REQUIRED ACTIONS:
1. Determine whether each of the following statements agrees with the article on the US dollar's rally. Answer yes or no for each, and support it with the deciding words of the article, quoted exactly: (a) the US dollar index measures the greenback against a basket of six major currencies; (b) the Evercore ISI analysts based their projections on the long-term chart of the US dollar index; (c) the chart is expected to push the index to attack the 100 level.
2. Reproduce word for word the portion of the article on the US dollar's rally starting at "The US dollar index, which" and ending at "Q3 of 2008.".
3. Extend the article on the US dollar's rally, picking up after its final sentence.

PASSAGE FOR REVIEW:
★ ★ ★

The US dollar has been rallying since the beginning of the year as the US economy is head and shoulders above the rest of the world, with Federal Reserve officials regularly assessing its various facets in order to make a decision about the much awaited interest rate hike.

Analysts from Evercore ISI say the dollar strength is set to continue in the second quarter of 2015, basing their projections on the short-term chart of the US dollar index.

The US dollar index, which measures the relative strength of the greenback against a basket of six major currencies, climbed nearly 9% in the the first three months of the year, marking its best quarter since Q3 of 2008.

"Clearly, the dollar strength has been the key driver across asset classes in the first quarter," said Rich Ross, technical analyst with Evercore ISI. "And when you look at that short-term chart, there's very little to suggest that the trend of dollar strength is ending."

He added that the chart has formed a "nice base of support," which should push the index to attack the 100 level in the weeks ahead.

★ ★ ★

EXTRACTED DATA:
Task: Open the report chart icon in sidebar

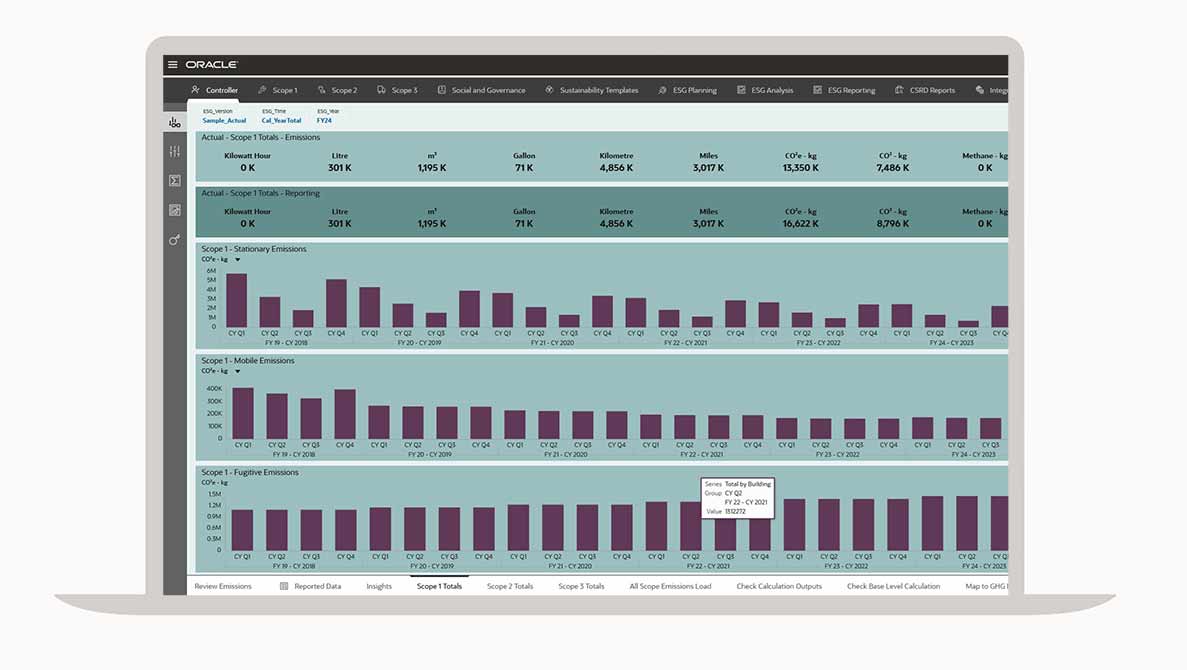Action: 175,210
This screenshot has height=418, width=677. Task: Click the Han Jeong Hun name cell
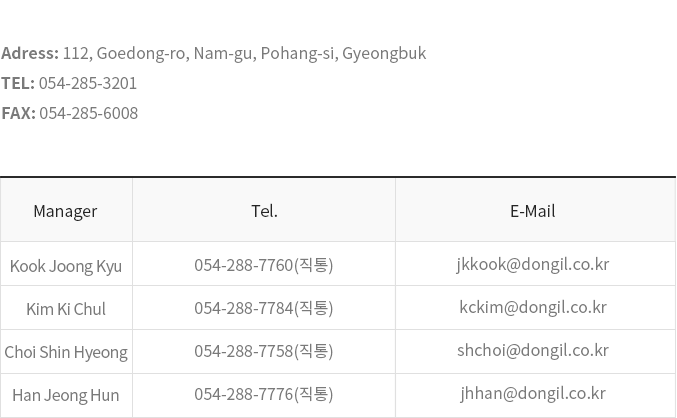66,396
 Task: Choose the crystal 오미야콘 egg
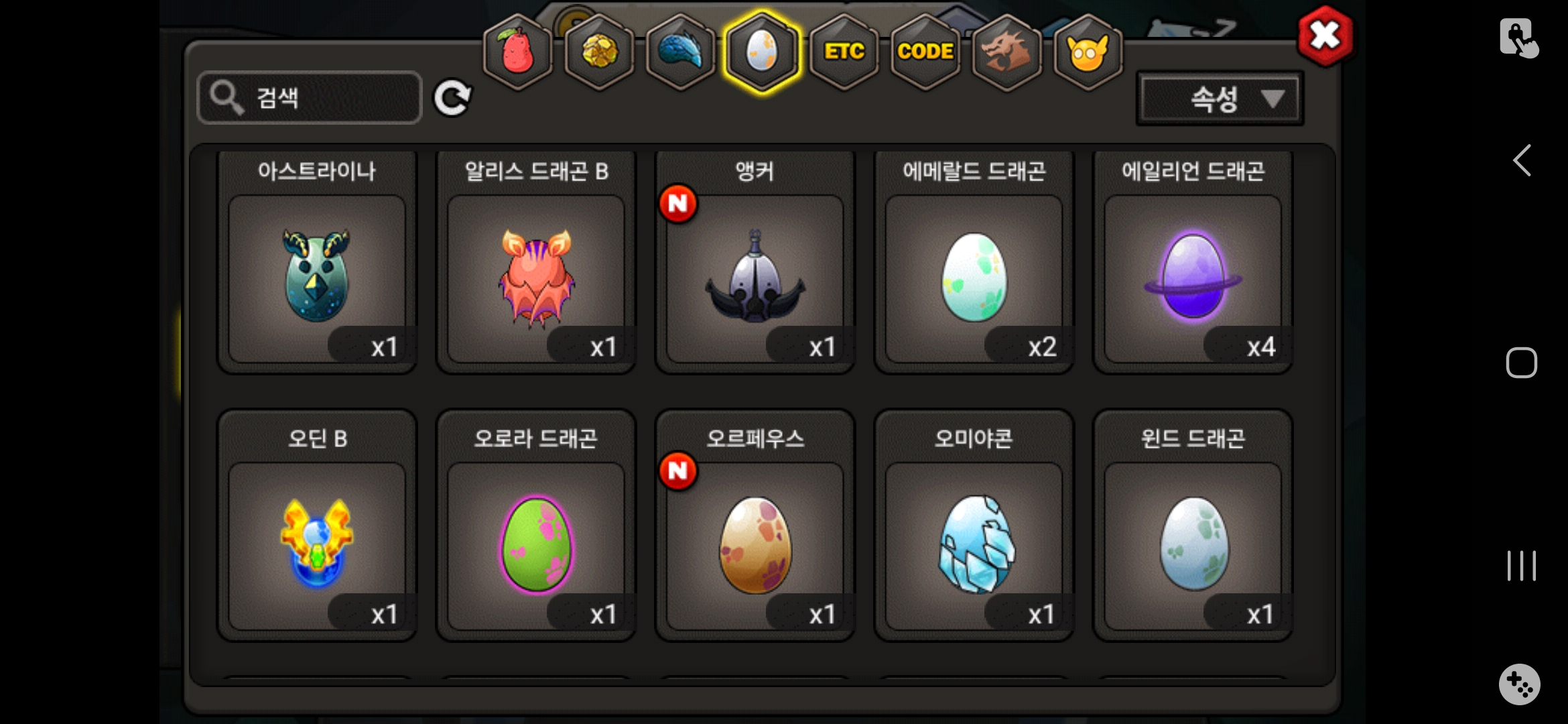[x=974, y=526]
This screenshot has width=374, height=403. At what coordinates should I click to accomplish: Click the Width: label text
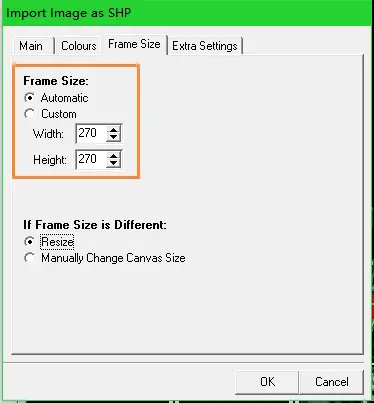48,134
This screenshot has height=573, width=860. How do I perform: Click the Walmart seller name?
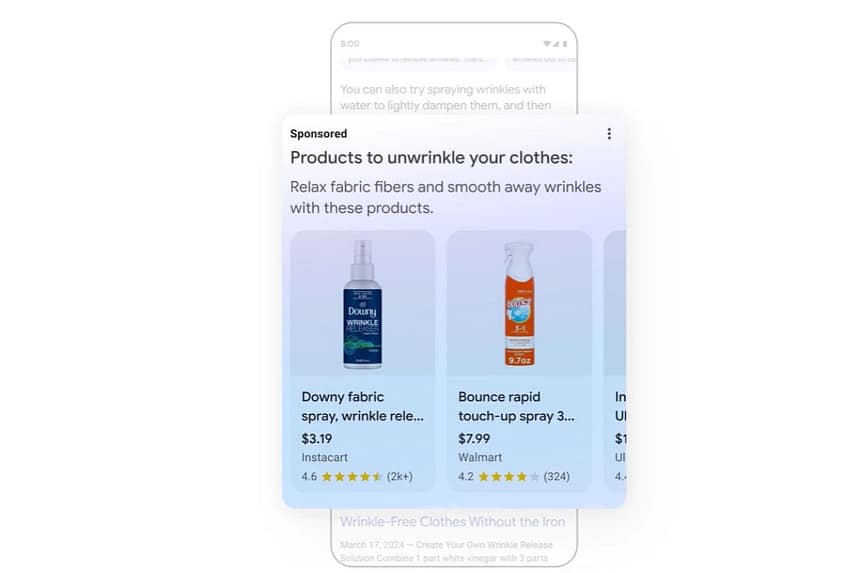coord(480,457)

★ ★ ★

EXERCISE RESULTS:
1.
(a) Yes: "measures the relative strength of the greenback against a basket of six major currencies"
(b) No: "basing their projections on the short-term chart of the US dollar index"
(c) Yes: "which should push the index to attack the 100 level in the weeks ahead"

2.
The US dollar index, which measures the relative strength of the greenback against a basket of six major currencies, climbed nearly 9% in the the first three months of the year, marking its best quarter since Q3 of 2008.

3.
Given the recent development of the EUR/USD currency pair "you want to continue to buy the dollar, and I think we're going to see the strength continue into the second quarter," Ross said.

However, economic fundamentals in the world's largest economy will play a crucial role in the greenback's future direction and its strength.

Steven Englander, the global head of G10 FX strategy at CitiFX, said the economic data may be an obstacle in the dollar's Q2 performance, pointing to the importance of the upcoming US non-farm payroll report.

I think that the dollar may struggle a bit at the beginning of the second quarter," Englander said.

According to Englander, should Friday's report disappoint "it could be enough to make investors concerned that the Q1 weakness is now showing up in employment. That could suggest that what we saw in Q1 is not an aberration, it's potentially the beginning of a more extended slowdown - and that would be dollar-negative."

He also noted that "the market is very long dollars - still."

As a result, Englander says that "it goes up, but there is probably more upside risk in the second half of Q2 than right at the beginning. I don't think the divergence trade is done, but it may be pausing for a bit."

"It's clearly a consensus trade. It's what everyone is living off of right now," added Stacey Gilbert, head of derivative strategy with Susquehanna.